Review: Benjamin Poss

Pop-Allüren von Benjamin Poss aus Nashville

Benjamin Poss aus Nashville

Benjamin Poss aus Nashville

Das Soundkartell hat für Euch Benjamin Poss entdeckt.

Anfangs dachte ich: Mei, was für ein Pitbull-Verschnitt. Also von dem Musiker. Aber weit gefehlt, denn der Musiker aus Nashville klingt ganz anders, als er auf den ersten Blick den Anschein macht. Da habe ich mal wieder krass vertan. Denn „Blood + Guts“ ist seine aktuelle Single und auf der klingt er eher wie der neue Pop-Export schlechthin. Ihn sollte man unbedingt auf dem Schirm haben.
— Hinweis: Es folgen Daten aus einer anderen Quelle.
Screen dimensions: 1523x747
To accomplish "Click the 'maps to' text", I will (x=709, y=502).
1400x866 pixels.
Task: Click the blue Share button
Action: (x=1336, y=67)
Denn die Produktion ist mitsamt der Synthesizer brillant. Die Stimme passt perfekt in den Pop-Kosmos und bahnt sich bei den knapp vier Minuten Spielzeit wie von selbst ihren Weg. Für ihn geht es in seiner Musik mehr darum sich mit dem Rest der Welt zu connecten. Die Musik ist seine Feder und sein Antrieb um eben genau das zu schaffen.Tränen, Schweiß und der unbedingte Wille es zu schaffen. Die Bereitschaft ist da. Was fehlt ist noch die Fanbase. Hier muss der US-Amerikaner noch etwas Arbeit leisten. Aber wenn er in diesem Gewand und Sound weitermacht, ist das keine große Herausforderung. Ein bisschen mehr Wums würden seine Songs vertragen.